ABSTRACT

Trade diasporas in the classical world became familiar to modern western European scholars through Homer’s writings. Surprisingly, both the Iliad and the Odyssey contain generally negative views about the role of commerce. The Greeks (rather like the Romans later) preferred the “noble” ideals of military conquest, plunder and colonization to trade. They relied for commercial affairs on the Phoenicians, the legendary “Bedouin of the sea”, who exchanged products and knowledge as far afield as Spain, the British Isles, Greece, Babylon, Persepolis and Thebes. Used of the Phoenicians in early modern history, the expression diaspora was revived to allude to networks of proactive merchants set up to buy and sell their goods along established trade routes. This drew the meaning of the word closer to the Phoenician prototype. Curtin (1984: 2-3) argues that trade diasporas can be traced back even further, providing the “most common institutional form” after the coming of urban life. Merchants from one community would live as aliens in another town, learn the language, the customs and the commercial practices of their hosts then starting the exchange of goods. He continues:

At this stage a distinction appeared between the merchants who moved and settled and those who continued to move back and forth.
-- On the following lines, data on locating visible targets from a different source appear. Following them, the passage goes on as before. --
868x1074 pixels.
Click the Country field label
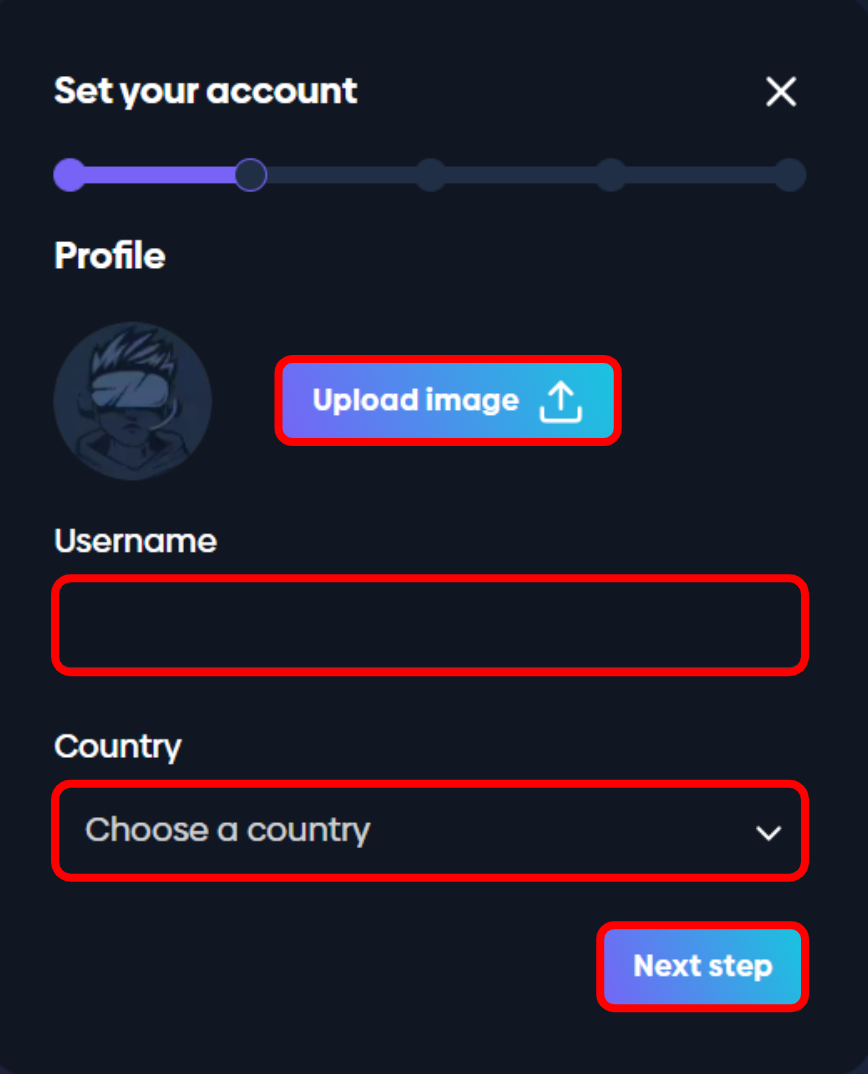118,746
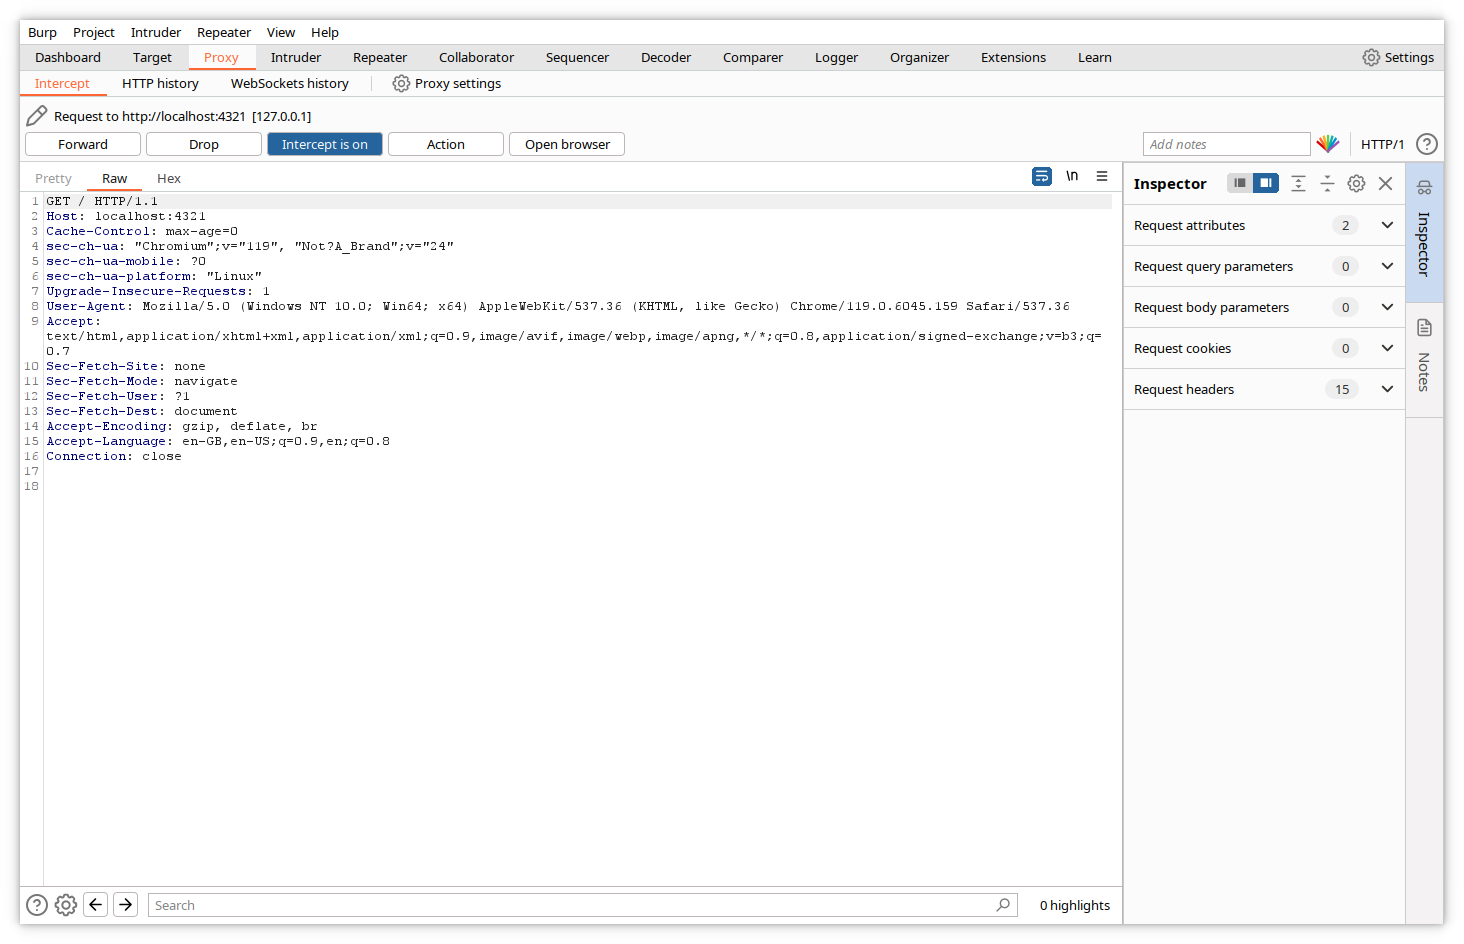Click the Search input field
The width and height of the screenshot is (1464, 944).
tap(570, 905)
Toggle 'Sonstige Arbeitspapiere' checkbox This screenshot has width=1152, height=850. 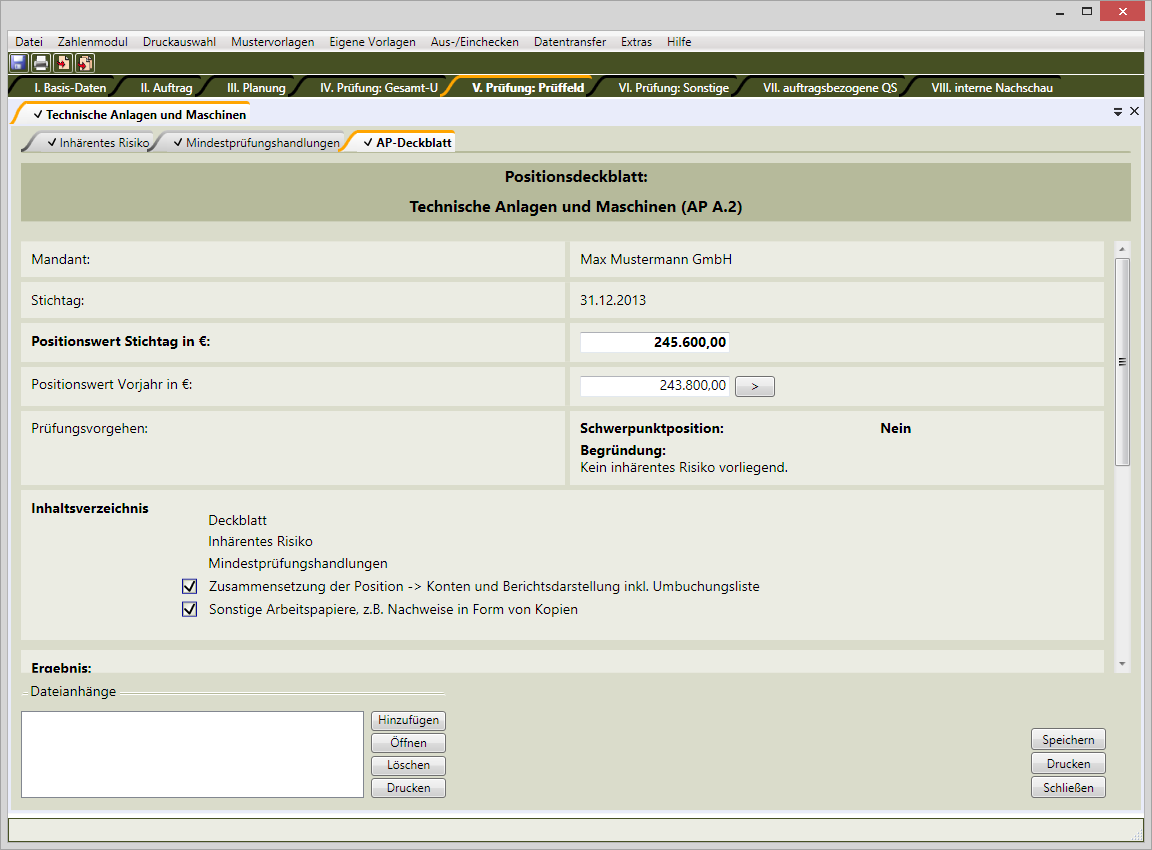pos(189,609)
What might have begun as a single settlement soon became more complex. . . . The result was an interrelated net of commercial communities forming a trade

network, or trade diaspora – a term that comes from the Greek word for scattering, as in the sowing of grain. . . .Trade communities of merchants living among aliens in associated networks are to be found on every continent and back through time to the very beginning of urban life.